A Look at Campus, Circa 1899, Through Modern Technology

This post originally appeared on April 8, 2014 on SupportForStudents.msu.edu as part of a series of posts on the University Undergraduate Research and Arts Forum. The project highlighted features Linton Hall, the current location of the Graduate School, as well as the Campus Archaeology Program, which has conducted test digs surrounding the Chittenden Hall construction site.

As a freshman, Josh Schnell saw a flyer recruiting interns to work with the MSU Campus Archaeology Program. He took a shot and applied for the program. He was chosen to work for the group, completing data entry in Geographic Information Systems (GIS) software used to track results from test digs on campus. The only hitch? Josh had never used GIS before. Katy Meyers, a doctoral student in anthropology who was serving as campus archaeologist at the time, taught Josh how to use the software so he complete his work. Josh is now a junior studying anthropology, and he still works with the campus archaeology program. He is the recipient of the Jay Samuel Hartt Scholarship, awarded to outstanding students in the areas of arts, letters and humanities.

Josh Schnell poses with his research poster at the 2014 University Undergraduate Research and Arts Forum on April 4, 2014

Josh Schnell poses with his research poster at the 2014 University Undergraduate Research and Arts Forum on April 4, 2014

Part of Josh’s work involves plotting the locations of the archaeological test digs on campus. These tests involve digging holes in a grid pattern to determine if artifacts are present in the ground. Josh takes the location of the digs and plots it using geographic coordinates. He also codes whether or not artifacts are found at each location. Josh became interested in learning more from the data. He decided to plot the locations and the presence of artifacts on both a modern campus map and a map from 1899. From there he hoped he would be able to see if patterns could be gleaned from the locations of found artifacts.

Linton Hall was the key to the process. Linton Hall is now the oldest surviving building on campus. It was the one existing building that also appears on a campus map dated 1899 Josh obtained from the Michigan State University Archives and Historical Collections. Using this building as a landmark, Josh was able to plot the test dig locations, not just on campus as we know it today, but on campus as it would have appeared at the turn of the 20th century.

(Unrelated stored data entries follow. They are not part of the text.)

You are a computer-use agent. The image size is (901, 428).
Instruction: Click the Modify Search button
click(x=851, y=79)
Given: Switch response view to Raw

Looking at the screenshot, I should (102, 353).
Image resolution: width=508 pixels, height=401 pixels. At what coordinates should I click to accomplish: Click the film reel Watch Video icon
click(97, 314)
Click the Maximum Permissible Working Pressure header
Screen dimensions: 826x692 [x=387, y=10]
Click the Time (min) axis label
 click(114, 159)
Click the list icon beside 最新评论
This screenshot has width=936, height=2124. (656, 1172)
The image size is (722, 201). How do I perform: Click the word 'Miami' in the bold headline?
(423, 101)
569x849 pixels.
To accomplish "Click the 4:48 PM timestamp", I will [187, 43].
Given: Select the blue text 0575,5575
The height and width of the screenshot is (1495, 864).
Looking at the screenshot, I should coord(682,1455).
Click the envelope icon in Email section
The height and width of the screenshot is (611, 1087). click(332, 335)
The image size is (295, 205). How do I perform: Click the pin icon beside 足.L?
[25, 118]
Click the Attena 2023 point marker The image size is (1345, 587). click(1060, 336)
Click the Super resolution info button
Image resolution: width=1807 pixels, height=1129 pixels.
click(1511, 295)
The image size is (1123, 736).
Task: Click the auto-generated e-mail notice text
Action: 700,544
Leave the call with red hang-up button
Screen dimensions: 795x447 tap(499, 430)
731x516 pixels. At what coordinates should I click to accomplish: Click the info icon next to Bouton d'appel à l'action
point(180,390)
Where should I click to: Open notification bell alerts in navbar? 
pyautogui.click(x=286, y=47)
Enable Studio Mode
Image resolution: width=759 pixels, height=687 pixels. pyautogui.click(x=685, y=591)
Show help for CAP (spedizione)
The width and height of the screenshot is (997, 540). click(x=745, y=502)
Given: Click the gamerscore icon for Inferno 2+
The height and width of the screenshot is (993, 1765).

Josh’s GIS work shows a distinct concentration of artifacts found around West Circle Drive and in the spaces surrounding the present location of Beaumont Tower. These findings support theories about the lifestyles of students in the late 1800s and early 1900s. At that time, students at the school were required to supply manual labor. Students would frequently take their lunch into the greenspace to eat while on break. Artifacts found in this area include glass bottles and ceramic dishes. Artifacts were noticeably sparse in areas further from the residence halls of the past. The area west of the present-day MSU Student Union and Cowles House were occupied by an athletic track and armory in 1899. These locations were less likely to encourage students to bring their dishes with them.
Linton Hall currently houses the Graduate School, the College of Arts and Letters, and the University Scholarships and Fellowships Advancement Office.

Below is the abstract from Josh’s poster presentation:
The heart of Michigan State University’s campus is the space located within West Circle Drive. Historically, the first and second dormitory halls, Saints Rest and Williams Hall, stood here as well as College Hall, MSU’s first laboratory, classroom, and administrative building. Today, the MSU Museum, Beaumont Tower, the President’s House, and the now oldest building on campus, Linton Hall, remain. In 1870, the President of MSU designated the area as Sacred Space and declared that it should never be built on. Due to the area’s importance throughout MSU’s history, this area is of special interest to the Campus Archaeology Program. Using Geographic Information Systems (GIS), a mix of hardware, software, and mapping, we can reveal spatial and temporal patterns of deposits in the archaeological record. I have chosen to use archaeological data and finds from this area of campus to conduct a hotspot analysis and exploratory data analysis using GIS. A hotspot analysis will reveal geographic areas where we see a large number of artifacts compared to surrounding areas and I’ll overlay the findings with a historic map of campus in order to reveal spatial relations between historic buildings and what we find today in the archaeological record. Exploratory data analysis will reveal interesting aspects about this data set such as the density of artifacts recovered by area, the geographic “center” (median) of this data set, and other statistical measures.

March Progress Tour

On March 24, 2014 the Christman Company gave us a tour of Chittenden Hall to view progress made over the last two months. The changes since January were very apparent! Below are a few photographs from the tour. You can view the full set of photos on our Flickr page.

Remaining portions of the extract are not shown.